#!/usr/bin/env python
# coding: utf-8
#
#
# Interoperability between scientific computing codes with Python
# James Kermode
# Warwick Centre for Predictive Modelling / School of Engineering
# University of Warwick
#
#
# **Centre for Scientific Computing seminar, University of Warwick - 16 Nov 2015**
#
#
#
#
#
#
#
#
#
# ## Introduction
#
# - Interfacing codes allows existing tools to be combined
# - Produce something that is more than the sum of the constituent parts
# - This is a general feature of modern scientific computing, with many well-documented packages and libraries available
# - Python has emerged as the de facto standard “glue” language
# - Codes that have a Python interface can be combined in complex ways
#
#
# ## Motivation
#
# - My examples are from atomistic materials modelling and electronic structure, but approach is general
# - All the activities I'm interested in require *robust*, *automated* coupling of two or more codes
# - For example, my current projects include:
# - developing and applying multiscale methods
# - generating interatomic potentials
# - uncertainty quantification
#
#
# ## Case study - concurrent coupling of density functional theory and interatomic potentials
#
#
#
# *J.R. Kermode, L. Ben-Bashat, F. Atrash, J.J. Cilliers, D. Sherman and A. De Vita, [Macroscopic scattering of cracks initiated at single impurity atoms.](http://www.nature.com/ncomms/2013/130912/ncomms3441/full/ncomms3441.html) Nat. Commun. 4, 2441 (2013).*
#
# - File-based communication good enough for many projects that combine codes
# - Here, efficient simlulations require a programmatic interface between QM and MM codes
# - Keeping previous solution in memory, wavefunction extrapolation, etc.

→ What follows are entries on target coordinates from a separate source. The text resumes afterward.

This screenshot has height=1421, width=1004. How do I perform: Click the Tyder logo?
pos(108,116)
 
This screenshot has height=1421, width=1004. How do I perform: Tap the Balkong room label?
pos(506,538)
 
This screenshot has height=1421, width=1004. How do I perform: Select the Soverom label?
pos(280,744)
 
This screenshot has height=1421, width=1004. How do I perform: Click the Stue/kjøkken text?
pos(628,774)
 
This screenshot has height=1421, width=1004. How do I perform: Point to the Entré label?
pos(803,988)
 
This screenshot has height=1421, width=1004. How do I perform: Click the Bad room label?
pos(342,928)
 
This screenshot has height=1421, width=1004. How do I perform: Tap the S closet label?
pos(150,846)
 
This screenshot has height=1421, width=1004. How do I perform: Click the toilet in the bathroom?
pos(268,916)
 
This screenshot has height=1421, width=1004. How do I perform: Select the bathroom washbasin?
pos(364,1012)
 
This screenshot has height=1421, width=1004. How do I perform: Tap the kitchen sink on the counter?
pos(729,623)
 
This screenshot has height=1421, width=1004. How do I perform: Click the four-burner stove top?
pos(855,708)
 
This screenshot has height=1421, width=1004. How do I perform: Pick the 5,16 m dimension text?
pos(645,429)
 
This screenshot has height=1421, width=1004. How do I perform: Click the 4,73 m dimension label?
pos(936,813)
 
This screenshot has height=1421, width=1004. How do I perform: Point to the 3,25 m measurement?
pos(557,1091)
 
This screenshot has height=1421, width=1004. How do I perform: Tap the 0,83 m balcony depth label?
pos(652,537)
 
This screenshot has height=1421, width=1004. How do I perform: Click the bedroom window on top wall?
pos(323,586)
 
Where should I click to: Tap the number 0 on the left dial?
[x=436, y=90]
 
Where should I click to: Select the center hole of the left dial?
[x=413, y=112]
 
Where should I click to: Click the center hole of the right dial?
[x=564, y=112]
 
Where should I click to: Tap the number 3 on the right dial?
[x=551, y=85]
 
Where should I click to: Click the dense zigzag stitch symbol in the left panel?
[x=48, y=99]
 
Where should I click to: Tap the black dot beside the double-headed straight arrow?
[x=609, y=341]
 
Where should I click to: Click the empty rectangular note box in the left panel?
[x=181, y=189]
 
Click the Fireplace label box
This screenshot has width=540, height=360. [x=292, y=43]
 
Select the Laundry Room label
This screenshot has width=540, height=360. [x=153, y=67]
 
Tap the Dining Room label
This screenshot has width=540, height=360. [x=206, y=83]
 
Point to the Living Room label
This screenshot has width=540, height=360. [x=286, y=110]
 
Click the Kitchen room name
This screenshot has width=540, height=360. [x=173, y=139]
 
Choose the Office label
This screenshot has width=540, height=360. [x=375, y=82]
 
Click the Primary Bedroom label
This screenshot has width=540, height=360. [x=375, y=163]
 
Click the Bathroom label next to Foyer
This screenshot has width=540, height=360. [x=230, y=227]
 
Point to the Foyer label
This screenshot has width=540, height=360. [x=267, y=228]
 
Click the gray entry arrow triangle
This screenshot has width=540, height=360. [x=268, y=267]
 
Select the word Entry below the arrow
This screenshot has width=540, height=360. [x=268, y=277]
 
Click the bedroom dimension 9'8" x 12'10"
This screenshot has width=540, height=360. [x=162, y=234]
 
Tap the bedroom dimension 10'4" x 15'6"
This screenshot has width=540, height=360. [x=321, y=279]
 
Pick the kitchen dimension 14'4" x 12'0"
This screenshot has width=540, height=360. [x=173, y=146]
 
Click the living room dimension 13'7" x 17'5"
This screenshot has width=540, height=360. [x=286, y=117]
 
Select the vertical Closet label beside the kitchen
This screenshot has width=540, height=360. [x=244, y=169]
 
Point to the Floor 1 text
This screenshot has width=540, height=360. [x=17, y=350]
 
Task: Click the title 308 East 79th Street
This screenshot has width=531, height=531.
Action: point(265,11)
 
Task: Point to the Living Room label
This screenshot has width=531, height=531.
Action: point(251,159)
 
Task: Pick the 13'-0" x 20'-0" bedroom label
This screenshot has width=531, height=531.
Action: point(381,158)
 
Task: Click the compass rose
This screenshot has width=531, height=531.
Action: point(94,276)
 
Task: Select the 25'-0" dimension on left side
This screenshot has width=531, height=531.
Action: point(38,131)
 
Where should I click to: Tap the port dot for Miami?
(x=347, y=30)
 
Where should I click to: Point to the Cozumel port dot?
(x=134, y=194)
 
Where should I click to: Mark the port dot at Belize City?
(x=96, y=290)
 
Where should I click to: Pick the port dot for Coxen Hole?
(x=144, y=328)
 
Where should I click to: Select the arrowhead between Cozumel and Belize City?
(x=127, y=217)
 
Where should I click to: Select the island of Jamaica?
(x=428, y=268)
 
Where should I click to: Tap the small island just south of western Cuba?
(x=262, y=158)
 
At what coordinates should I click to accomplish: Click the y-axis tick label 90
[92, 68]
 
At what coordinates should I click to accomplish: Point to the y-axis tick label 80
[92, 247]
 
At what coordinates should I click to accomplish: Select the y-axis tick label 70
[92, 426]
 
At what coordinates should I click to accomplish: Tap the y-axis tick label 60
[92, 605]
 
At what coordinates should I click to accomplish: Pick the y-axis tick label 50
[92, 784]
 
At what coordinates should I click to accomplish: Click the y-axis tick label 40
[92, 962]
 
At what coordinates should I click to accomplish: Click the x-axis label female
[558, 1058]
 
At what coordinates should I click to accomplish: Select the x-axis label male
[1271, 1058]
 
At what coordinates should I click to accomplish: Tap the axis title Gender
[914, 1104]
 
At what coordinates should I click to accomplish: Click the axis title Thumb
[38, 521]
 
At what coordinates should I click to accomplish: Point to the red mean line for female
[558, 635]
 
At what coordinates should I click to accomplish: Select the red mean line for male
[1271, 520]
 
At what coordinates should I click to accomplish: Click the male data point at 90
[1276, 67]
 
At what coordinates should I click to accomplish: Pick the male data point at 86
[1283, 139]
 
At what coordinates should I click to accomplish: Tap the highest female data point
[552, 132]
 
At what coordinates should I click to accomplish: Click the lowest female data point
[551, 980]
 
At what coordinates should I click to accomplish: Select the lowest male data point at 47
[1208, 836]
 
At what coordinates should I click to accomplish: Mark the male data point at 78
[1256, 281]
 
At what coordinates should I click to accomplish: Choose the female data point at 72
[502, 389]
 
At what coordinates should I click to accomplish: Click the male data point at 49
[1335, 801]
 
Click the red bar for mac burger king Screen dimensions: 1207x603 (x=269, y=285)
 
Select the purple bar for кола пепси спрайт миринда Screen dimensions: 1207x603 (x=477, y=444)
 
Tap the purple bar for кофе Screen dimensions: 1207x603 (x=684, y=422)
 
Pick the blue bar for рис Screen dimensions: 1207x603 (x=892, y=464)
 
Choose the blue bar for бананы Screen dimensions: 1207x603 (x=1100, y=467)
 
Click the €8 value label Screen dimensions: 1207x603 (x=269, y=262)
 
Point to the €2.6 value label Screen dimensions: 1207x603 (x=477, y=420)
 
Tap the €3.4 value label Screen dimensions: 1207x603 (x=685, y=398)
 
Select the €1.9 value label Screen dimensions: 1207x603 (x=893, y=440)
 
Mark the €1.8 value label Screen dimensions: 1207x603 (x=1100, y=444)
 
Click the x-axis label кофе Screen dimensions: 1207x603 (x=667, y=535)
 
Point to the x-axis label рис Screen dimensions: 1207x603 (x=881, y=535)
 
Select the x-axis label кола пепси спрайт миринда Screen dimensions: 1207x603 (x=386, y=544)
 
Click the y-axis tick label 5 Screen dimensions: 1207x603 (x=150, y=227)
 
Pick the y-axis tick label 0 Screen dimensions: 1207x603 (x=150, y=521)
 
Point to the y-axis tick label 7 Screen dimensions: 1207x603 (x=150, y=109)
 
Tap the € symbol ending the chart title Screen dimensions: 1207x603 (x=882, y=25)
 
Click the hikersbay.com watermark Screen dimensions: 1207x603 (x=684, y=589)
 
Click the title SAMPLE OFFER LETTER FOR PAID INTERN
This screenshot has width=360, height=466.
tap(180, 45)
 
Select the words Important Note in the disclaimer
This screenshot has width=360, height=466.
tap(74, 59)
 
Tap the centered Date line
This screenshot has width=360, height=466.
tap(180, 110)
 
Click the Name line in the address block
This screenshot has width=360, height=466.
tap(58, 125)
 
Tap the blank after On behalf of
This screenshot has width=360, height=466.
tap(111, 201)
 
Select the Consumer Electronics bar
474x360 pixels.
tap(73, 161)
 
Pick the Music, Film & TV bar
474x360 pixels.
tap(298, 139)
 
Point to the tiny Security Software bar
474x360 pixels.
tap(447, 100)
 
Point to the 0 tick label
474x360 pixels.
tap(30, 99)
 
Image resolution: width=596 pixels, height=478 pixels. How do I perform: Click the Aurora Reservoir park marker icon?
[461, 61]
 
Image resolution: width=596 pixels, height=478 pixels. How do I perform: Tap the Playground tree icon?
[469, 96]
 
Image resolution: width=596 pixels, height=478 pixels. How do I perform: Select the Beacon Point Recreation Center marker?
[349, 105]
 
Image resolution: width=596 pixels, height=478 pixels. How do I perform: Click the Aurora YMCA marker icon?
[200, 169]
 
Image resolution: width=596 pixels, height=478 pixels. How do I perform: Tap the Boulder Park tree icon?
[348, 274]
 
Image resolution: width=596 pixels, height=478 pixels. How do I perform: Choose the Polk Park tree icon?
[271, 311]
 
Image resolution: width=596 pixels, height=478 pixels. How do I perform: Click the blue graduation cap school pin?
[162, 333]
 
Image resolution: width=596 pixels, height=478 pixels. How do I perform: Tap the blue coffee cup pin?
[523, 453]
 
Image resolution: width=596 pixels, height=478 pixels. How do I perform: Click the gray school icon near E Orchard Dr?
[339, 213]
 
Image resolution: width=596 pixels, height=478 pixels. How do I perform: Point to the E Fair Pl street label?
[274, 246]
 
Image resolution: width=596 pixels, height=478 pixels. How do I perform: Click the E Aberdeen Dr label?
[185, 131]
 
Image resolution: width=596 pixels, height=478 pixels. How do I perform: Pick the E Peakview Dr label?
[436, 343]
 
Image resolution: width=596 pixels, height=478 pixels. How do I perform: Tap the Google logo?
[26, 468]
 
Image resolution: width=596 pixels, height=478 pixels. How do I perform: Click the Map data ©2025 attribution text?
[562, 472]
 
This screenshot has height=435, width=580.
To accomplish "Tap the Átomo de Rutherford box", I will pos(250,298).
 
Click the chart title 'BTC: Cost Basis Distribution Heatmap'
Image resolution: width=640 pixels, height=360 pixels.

# - In general, deep interfaces approach bring much wider benefits
# # Benefits of Scripting Interfaces
#
# **Primary:**
# - Automated preparation of input files
# - Analysis and post-processing
# - Batch processing
#
# **Secondary:**
# - Expand access to advanced feautures to less experienced programmers
# - Simplify too-level programs
# - Unit and regression testing framework
#
# **Longer term benefits:**
# - Encourages good software engineering in main code - modularity, well defined APIs
# - Speed up development of new algorithms by using an appropriate mixture of high- and low-level languages
#
# # Python scripting for interoperability
#
# - Python has emerged as *de facto* "glue" language for atomistic simulations
# - [numpy](http://www.numpy.org/)/[scipy](http://scipy.org/) ecosystem
# - [Matplotlib](http://matplotlib.org/) plotting/interactive graphics
# - [Jupyter](https://jupyter.org/)/IPython notebooks encourage reproducible research
# - [Anaconda](https://jupyter.org/) distribution and package management system
#
# ![scipy](scipy-stack.png)
#
# http://www.scipy.org
# ## Atomic Simulation Environment (ASE)
#
# - Within atomistic modelling, standard for scripting interfaces is ASE
# - Wide range of calculators, flexible (but not too flexible) data model
# - Can use many codes as drop-in replacements
# - Collection of parsers aids validation and verification (cf. DFT $\Delta$-code project)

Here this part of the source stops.